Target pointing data
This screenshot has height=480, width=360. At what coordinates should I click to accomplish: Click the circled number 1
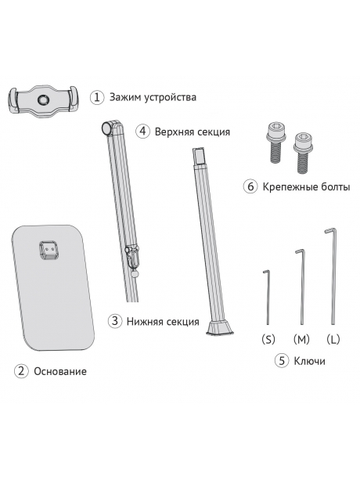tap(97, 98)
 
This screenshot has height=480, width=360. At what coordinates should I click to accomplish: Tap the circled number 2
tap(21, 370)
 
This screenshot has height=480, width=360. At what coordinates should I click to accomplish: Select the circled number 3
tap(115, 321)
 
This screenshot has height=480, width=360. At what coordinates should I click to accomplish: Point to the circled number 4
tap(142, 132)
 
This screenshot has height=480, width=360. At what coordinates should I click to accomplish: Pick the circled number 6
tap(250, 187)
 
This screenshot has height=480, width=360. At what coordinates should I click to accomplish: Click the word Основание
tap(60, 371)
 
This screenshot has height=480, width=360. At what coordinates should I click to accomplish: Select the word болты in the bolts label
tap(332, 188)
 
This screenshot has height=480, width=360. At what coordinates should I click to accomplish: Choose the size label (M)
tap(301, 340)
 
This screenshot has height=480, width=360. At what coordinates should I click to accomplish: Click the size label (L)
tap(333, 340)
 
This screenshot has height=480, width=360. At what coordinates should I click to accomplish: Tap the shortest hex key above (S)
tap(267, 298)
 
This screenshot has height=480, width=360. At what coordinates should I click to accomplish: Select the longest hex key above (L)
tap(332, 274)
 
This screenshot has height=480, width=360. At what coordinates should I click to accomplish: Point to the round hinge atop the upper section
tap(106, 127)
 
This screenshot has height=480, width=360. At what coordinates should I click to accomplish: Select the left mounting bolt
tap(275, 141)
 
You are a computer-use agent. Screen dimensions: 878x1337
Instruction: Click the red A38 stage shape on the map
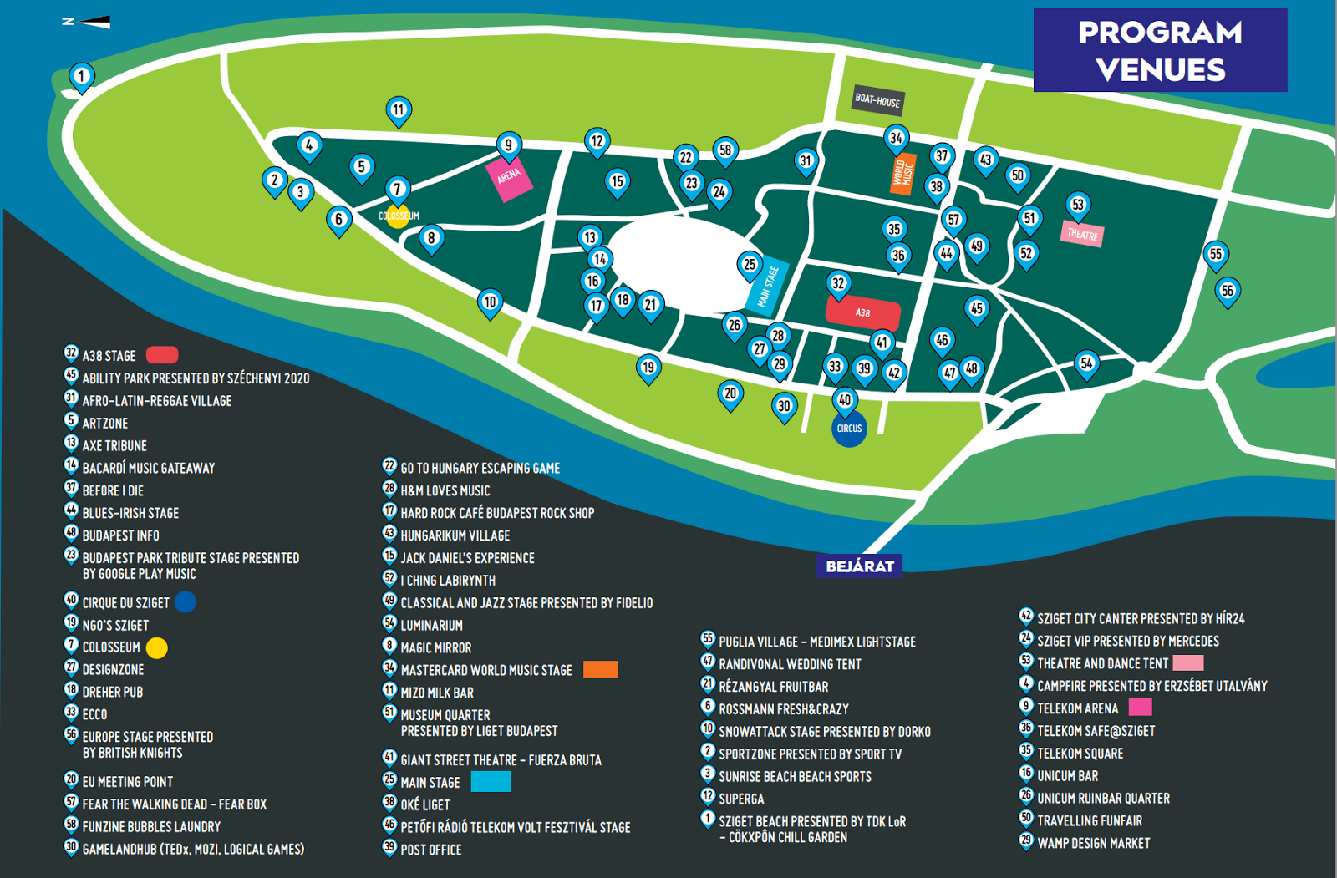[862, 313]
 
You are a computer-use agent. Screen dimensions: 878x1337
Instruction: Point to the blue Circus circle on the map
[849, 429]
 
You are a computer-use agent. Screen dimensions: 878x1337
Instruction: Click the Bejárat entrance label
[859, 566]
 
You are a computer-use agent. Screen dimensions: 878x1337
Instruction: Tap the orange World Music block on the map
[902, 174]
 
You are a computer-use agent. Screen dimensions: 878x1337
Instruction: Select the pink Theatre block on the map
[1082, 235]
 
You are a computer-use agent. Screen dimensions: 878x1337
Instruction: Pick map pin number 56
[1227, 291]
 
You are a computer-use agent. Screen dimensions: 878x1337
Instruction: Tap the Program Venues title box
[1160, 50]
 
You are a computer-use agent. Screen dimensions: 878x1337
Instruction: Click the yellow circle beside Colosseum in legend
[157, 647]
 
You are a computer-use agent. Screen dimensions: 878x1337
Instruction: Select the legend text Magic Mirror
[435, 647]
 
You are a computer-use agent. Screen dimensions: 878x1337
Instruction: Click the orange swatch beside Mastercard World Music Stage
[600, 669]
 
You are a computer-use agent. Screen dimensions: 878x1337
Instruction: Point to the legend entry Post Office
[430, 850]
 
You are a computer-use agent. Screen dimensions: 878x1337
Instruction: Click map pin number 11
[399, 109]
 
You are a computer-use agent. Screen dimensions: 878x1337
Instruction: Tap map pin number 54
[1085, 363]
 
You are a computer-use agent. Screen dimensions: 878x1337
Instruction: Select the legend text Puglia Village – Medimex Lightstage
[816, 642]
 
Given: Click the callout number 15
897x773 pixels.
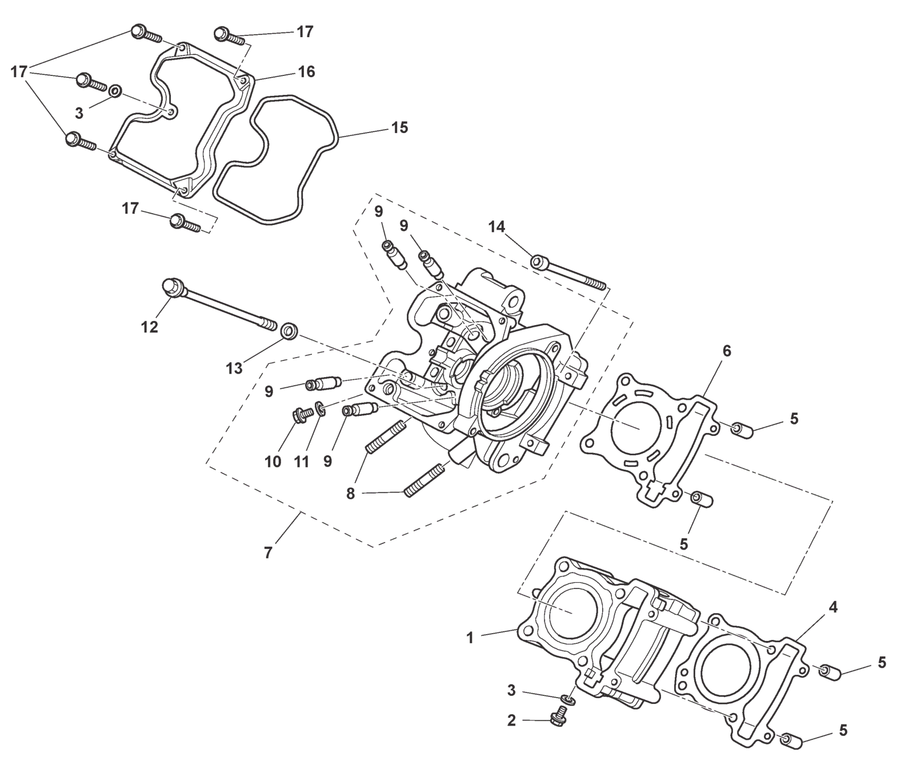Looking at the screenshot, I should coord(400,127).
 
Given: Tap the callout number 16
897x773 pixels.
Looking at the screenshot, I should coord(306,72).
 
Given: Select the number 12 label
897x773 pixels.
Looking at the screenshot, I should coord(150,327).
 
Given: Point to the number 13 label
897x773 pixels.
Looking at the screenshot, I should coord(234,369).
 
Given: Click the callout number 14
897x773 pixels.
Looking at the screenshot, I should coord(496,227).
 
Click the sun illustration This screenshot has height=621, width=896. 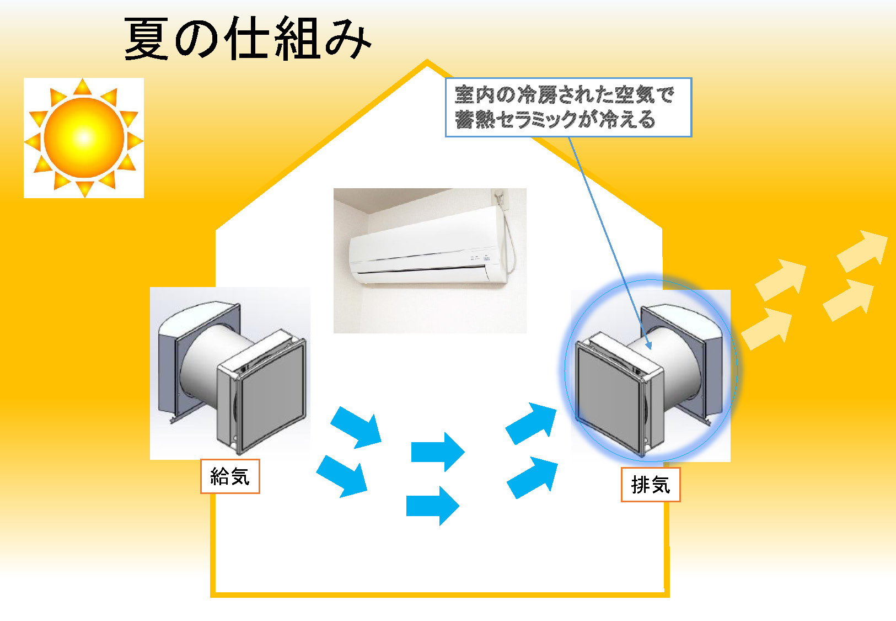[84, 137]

§ YOUR GOAL: Reproduce the part of the records that opens at their start and closes with the line containing "tap(60, 371)", with the requests included. Scale every coordinate in the answers by 1.35 and round it to a whole number, with halves rounding up, and leave the pictures out.

§ ANSWER TO THIS EXERCISE:
This screenshot has height=480, width=360. At what coordinates should I click to accomplish: Click the circled number 1
tap(131, 132)
 
This screenshot has height=480, width=360. At what coordinates should I click to accomplish: Tap the circled number 2
tap(28, 500)
 
This screenshot has height=480, width=360. At what coordinates should I click to accomplish: Select the circled number 3
tap(155, 433)
 
This screenshot has height=480, width=360. At what coordinates should I click to accomplish: Point to the circled number 4
tap(192, 178)
 
This screenshot has height=480, width=360. At what coordinates should I click to accomplish: Pick the circled number 6
tap(338, 252)
 
This screenshot has height=480, width=360. At what coordinates should I click to accomplish: Click the word Основание
tap(81, 501)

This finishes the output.